Dealing with it and processing it does not mean accepting it whole cloth, though. We teach Derek the difference between games/movies and real life. We don't let him watch anything with too much violence. Personally I find it funny that any movie with mild nudity would be considered completely taboo for kids but movies with people shooting the heck out of each other and TV shows depicting violent deaths are considered fine for all ages.
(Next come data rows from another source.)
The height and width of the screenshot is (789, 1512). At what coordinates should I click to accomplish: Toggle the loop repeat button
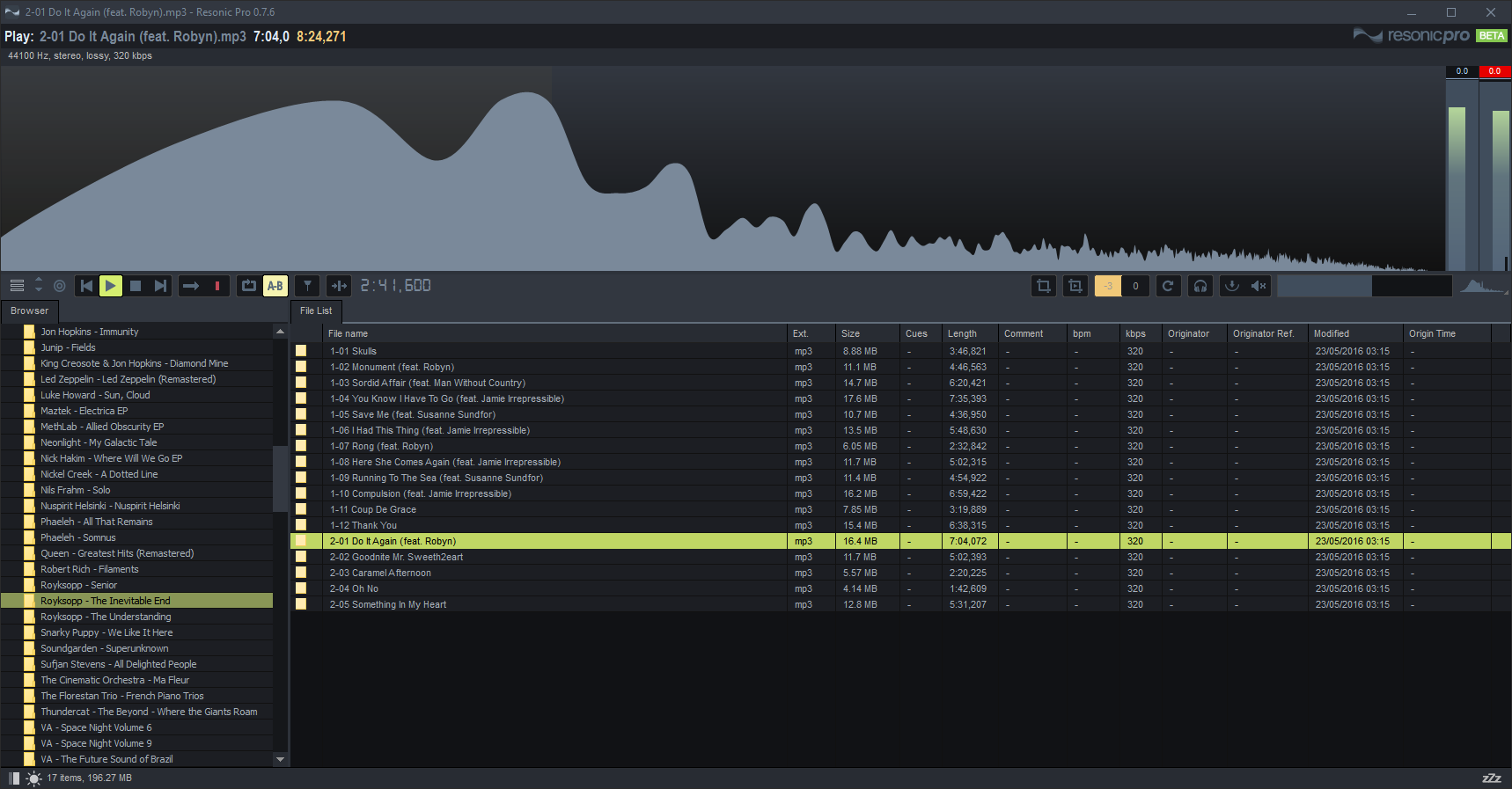pos(249,286)
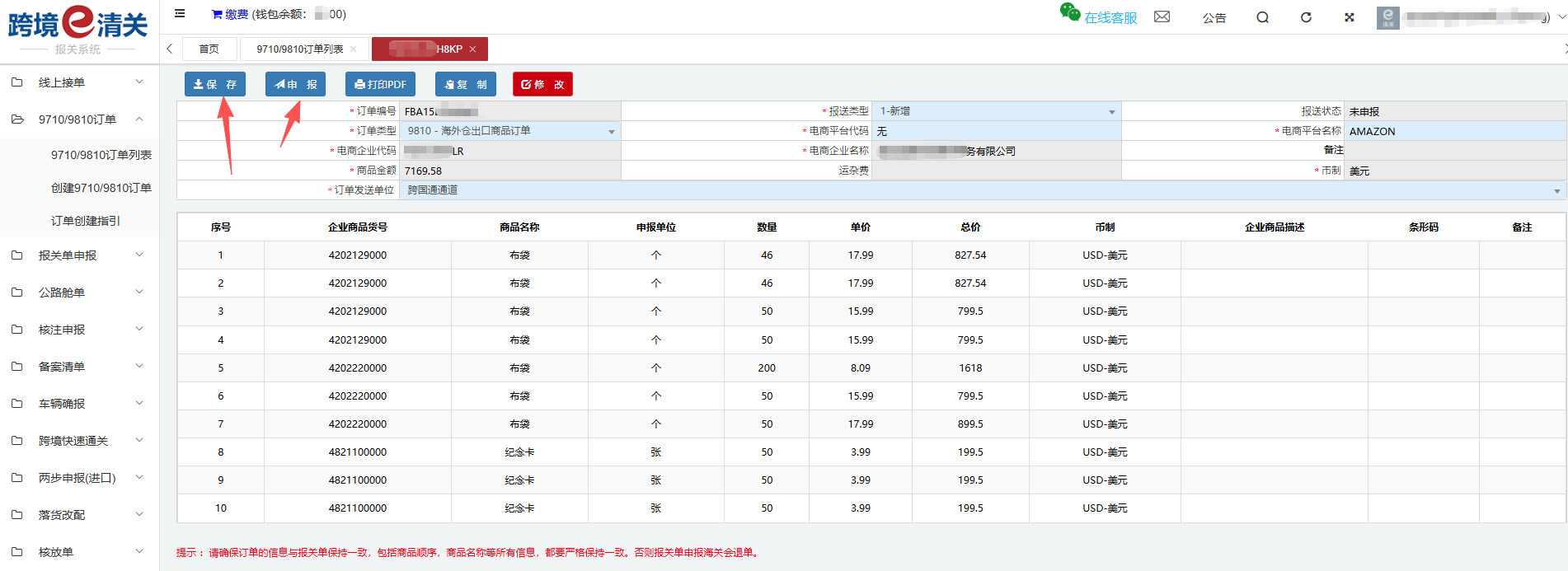
Task: Open WeChat online customer service
Action: click(1099, 16)
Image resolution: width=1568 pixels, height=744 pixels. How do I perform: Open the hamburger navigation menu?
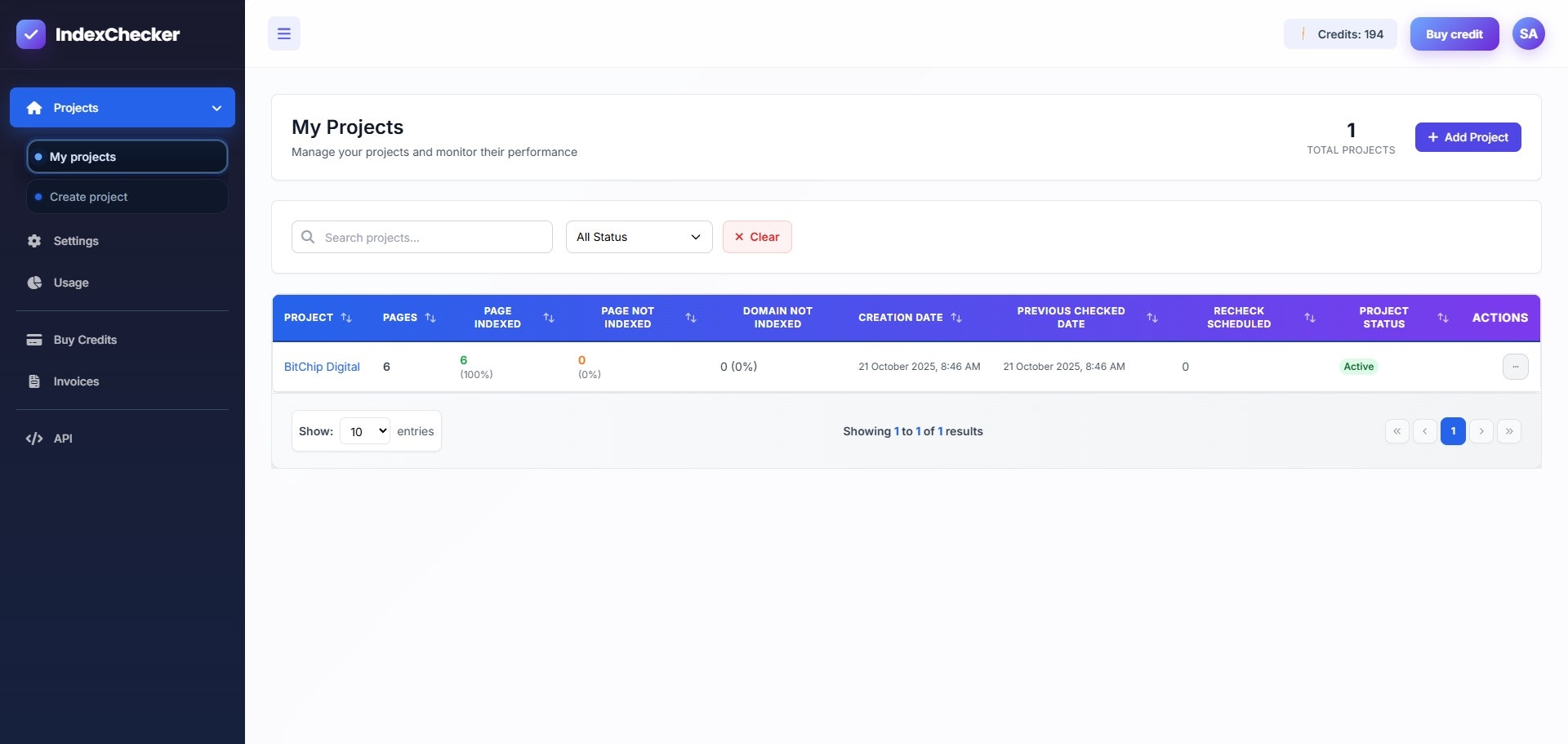[283, 33]
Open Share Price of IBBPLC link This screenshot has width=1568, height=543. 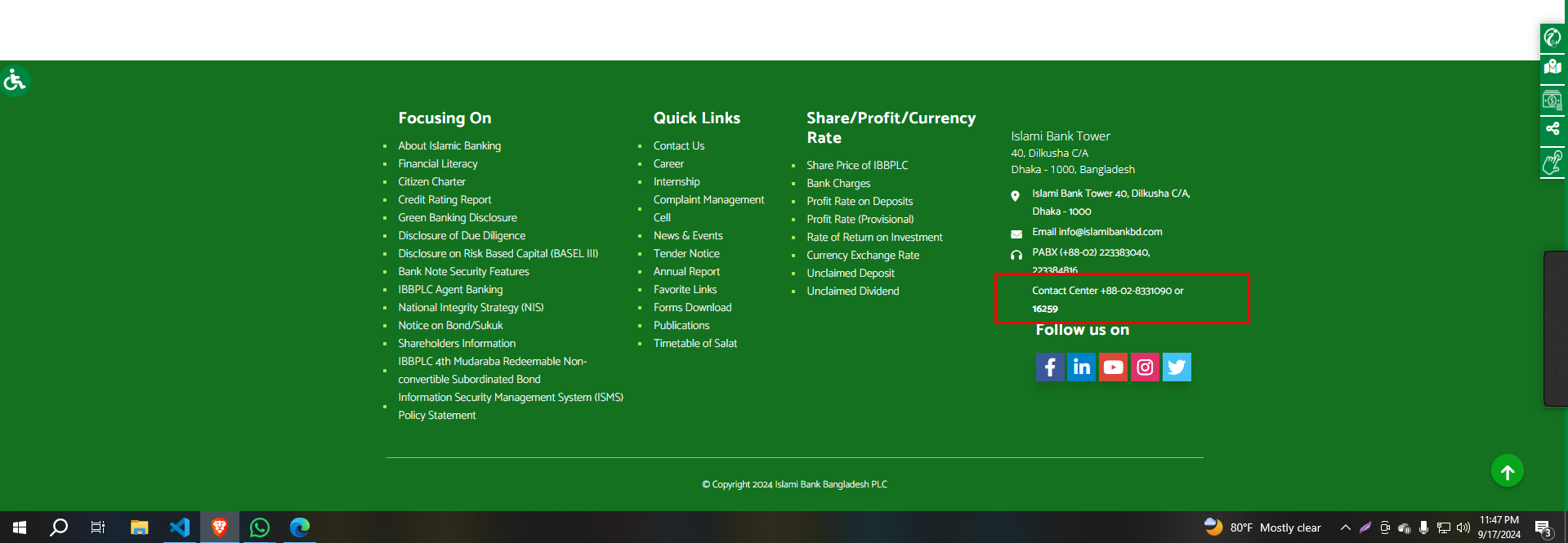tap(857, 166)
One of the main theses of The Hunger Games is that once experienced, violence leaves an imprint that doesn't go away. It also tends to beget more violence, even among its victims. We tend to shy away from people who have experienced violence, leaving this cycle unchallenged. When I first started working with people in the field of domestic violence long ago the statement that arrested my attention as a pastor was, "How many times have you heard a pastor or church stand up and say domestic violence is wrong?" It was true. At that point I never had, nor had I known anyone who had declared that publicly. We've since changed that, but it stands to reason that most folks haven't. If even our churches won't admit publicly that violence is bad for our society and has a bad effect on its victims, who will say it? We leave victims to struggle alone, walking in the wake of our silence. We consume violence in our entertainment without ever mitigating its effects by standing up against it--or even helping the victims of it--in real life.
When we see oppression we must speak and act. When we encounter victims of violence we must trust and uplift them. God does not call us to turn away when we perceive injustice, but to stand against it and work for a more just--and less injurious--society.
Whether economic, emotional, or physical, our world does damage to the people who live it in. Some of us experience it less, some more. Our response to this must be to hold each other closer, to pray more fervently, and to pick up those whom the world fells because of its unjust ways. The Hunger Games provides a decent depiction of what happens in the life of one woman when that doesn't happen. It's not necessarily a pretty tale, nor a happy one, but it's important for us to hear.